Dr Day: The AMA’s position is that [the freeze] ultimately affects people’s access because of affordability … the AMA’s position is clearly that that freeze should be lifted … that’s in the federal government sphere, and they’ve shown no indication that they’re interesting in un-freezing it.
TM: On a state level, Tassie has the highest ED and elective surgery wait times, recent AIHW reports have shown. How can congestion be eased?
Dr Day: It’s a demand problem … our demand is higher than the national average because of the older population, and the fact that we’re less well-off. If we’re going to meet that demand to meet the Australian average ... that’s more capacity. Capacity is beds in hospitals, and doctors and nurses to staff them. Our hospitals have room in them, it’s a matter of putting beds in the room.
TM: Going into 2017, what do you think Tasmania should be focused on in terms of health?

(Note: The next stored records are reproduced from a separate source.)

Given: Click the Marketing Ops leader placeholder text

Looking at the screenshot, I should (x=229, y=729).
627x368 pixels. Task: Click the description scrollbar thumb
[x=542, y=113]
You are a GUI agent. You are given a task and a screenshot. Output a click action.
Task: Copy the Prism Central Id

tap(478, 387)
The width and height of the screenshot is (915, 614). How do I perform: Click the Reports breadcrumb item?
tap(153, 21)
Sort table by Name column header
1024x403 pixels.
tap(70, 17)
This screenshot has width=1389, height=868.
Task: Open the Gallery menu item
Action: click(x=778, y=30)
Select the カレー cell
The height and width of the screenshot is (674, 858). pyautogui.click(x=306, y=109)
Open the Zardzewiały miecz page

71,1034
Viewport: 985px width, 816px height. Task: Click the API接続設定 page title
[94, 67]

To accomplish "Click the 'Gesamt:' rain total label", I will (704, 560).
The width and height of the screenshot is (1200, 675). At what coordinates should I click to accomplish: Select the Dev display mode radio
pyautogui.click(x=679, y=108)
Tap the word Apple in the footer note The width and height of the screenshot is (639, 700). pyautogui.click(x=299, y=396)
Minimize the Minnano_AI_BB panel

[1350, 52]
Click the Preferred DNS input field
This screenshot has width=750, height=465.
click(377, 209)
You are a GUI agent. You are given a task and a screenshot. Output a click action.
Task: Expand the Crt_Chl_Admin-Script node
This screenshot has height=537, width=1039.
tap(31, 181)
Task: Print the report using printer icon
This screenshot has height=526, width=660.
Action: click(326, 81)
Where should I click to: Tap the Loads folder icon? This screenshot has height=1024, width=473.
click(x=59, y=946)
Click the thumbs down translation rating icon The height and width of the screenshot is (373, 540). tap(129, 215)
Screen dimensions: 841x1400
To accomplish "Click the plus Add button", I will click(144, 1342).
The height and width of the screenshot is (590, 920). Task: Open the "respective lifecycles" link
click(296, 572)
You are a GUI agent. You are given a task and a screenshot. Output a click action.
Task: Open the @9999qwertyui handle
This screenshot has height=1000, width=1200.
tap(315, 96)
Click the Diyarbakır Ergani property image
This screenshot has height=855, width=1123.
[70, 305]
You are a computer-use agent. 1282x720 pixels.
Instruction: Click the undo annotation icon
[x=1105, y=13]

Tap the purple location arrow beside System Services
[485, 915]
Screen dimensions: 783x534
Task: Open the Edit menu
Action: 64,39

Dr Day: The AMA thinks we should be focused on getting our smoking rate down, because we’re still relatively high compared to the Australian average … we need to be looking at our obesity epidemic, and treating that as a health condition and that’s going to need similar approaches that we’ve dealt with smoking with. A multi-faceted approach, and not blaming people, but treating it as a health issue that needs treatment, education, government legislation to restrict high-sugar, high-calorie [foods] ... promoting healthy foods. Third, it would be very nice in 2017, to bed down an effective clinical management structure for the Tasmanian Health Service, now that we’ve got most of the senior positions filled … we bed down the structure under that, hopefully that can provide some of the reforms that are needed through health care.